The Therapeutic Goods Administration has given its approval for CSL to manufacture the AstraZeneca vaccine at its two Melbourne sites in Broadmeadows and Parkville.
“Today’s approval is a critical and very exciting milestone in Australia’s response to the COVID-19 pandemic,” the TGA said in a statement.
The approval doesn’t extend to use, with the regulator still needing to review vaccine batch documents and test doses to ensure they meet manufacturing standards.
The TGA said receipt of the final batch release documentation from AstraZeneca was anticipated “imminently”.
“It is anticipated that the first batches will be released in the next few days,” it said.
“These will form the mainstay of Australia’s COVID-19 vaccination program over the coming months, and complement imported vaccine supplies.”
The announcement coincides with the next stage of Australia’s vaccine rollout, which is facing further disruptions as heavy rain and flooding block roads in NSW.
The phase 1b rollout – for people over 70, Indigenous Australians over 55, those with a medical condition or disability, and workers deemed high risk – is due to start on Monday.
It comes as Sydney’s Hawkesbury Nepean Valley, which includes Penrith, is set to cop its worst flooding in 60 years.
“Clearly there will be expected disruptions for many freight and logistic movements across NSW as a result of these floods. Vaccines will not be exempt from that,” Finance Minister Simon Birmingham told Sky News’ Sunday Agenda program.
“So we are working with our freight and distribution companies who are getting the vaccine from point A to point B to just understand about what will be impacted”

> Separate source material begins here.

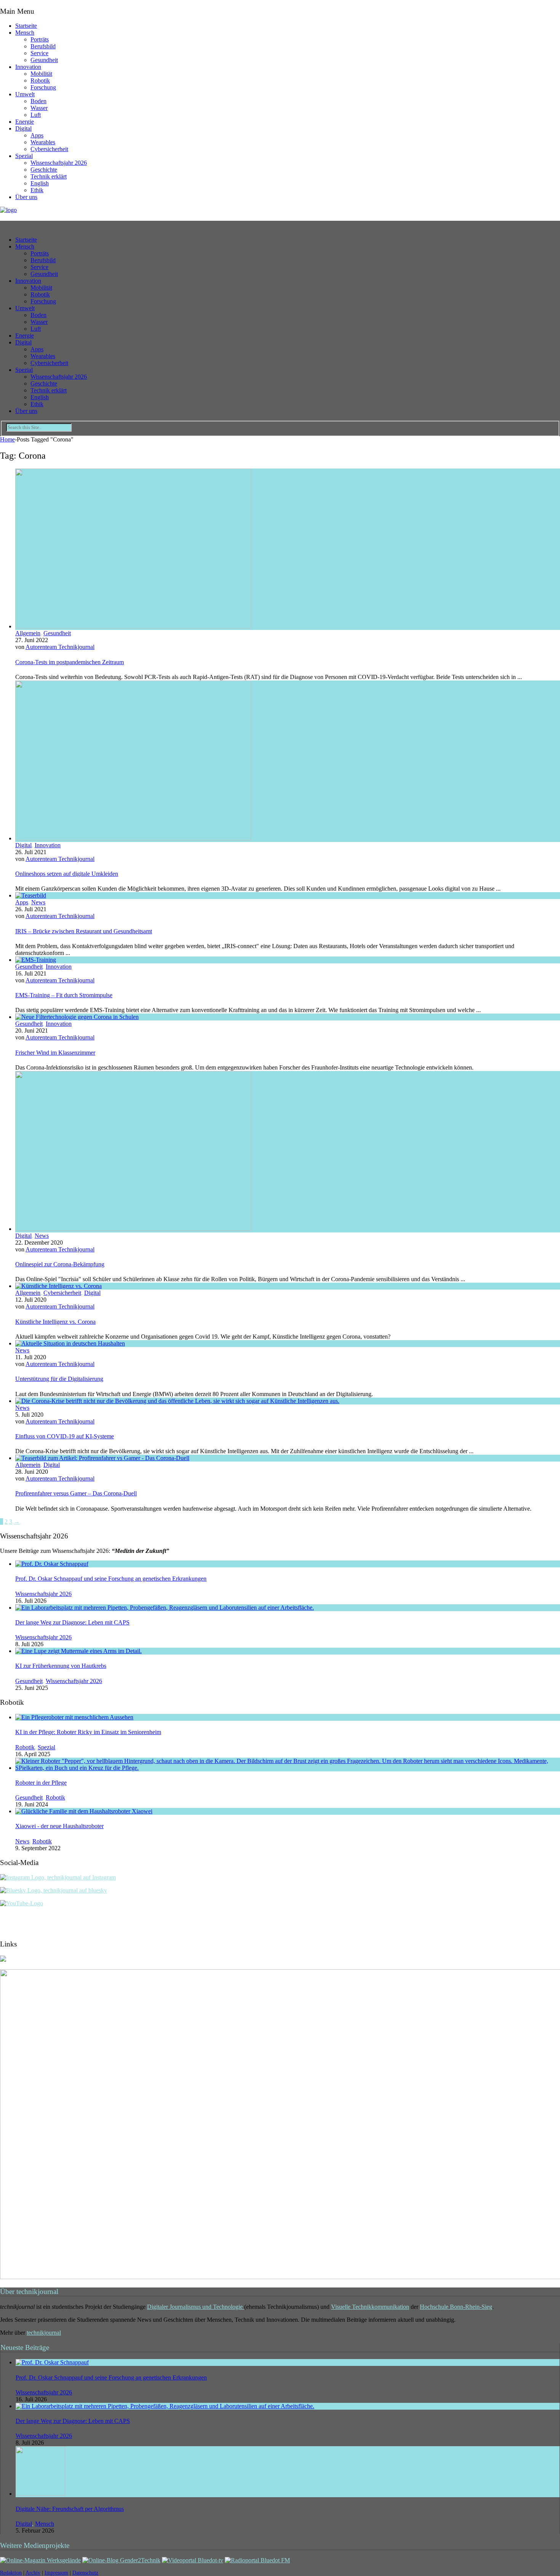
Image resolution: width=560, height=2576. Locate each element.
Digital (23, 128)
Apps (36, 135)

NSW Premier Gladys Berejiklian says she has yet to briefed on any delays but assumes there will be distribution challenges because of the road closures.
“I’m not concerned, we will catch that up,” she told reporters in Sydney.
Deputy chief medical officer Michael Kidd said distributors were doing all they could to ensure timely deliveries.
“Over 1000 scheduled deliveries have already been made and the remaining are ready to go as soon as roads are safe and practices are able to reopen and receive the deliveries,” Professor Kidd told reporters in Canberra.
More than 250,000 virus jabs have been administered in Australia, a long way off the four million Prime Minister Scott Morrison said would be completed by the end of March.
There were just four COVID-19 overseas acquired cases recorded in Australia on Sunday, two in NSW and two in Queensland.
Prof Kidd said the result contrasts with the global situation where cases continue to be very high, with more than half a million reported in the past 24 hour-period along with almost 8500 recorded deaths.
Department of Health secretary Brendan Murphy is optimistic about the outlook, as long as most of the Australian population is vaccinated.
“I think life will return to normal, but I think we have just got to be patient,” Professor Murphy told Sky News.
While the vaccines are safe, he said there are still a number of things that are not known about them including how long the protections will last, how good they are against variant strains of COVID-19 and whether people will need booster shots every year, like a normal flu jab.
Nonetheless, he expects the vaccine rollout will allow for a reduction of all restrictions and ensure state border closures are no longer required.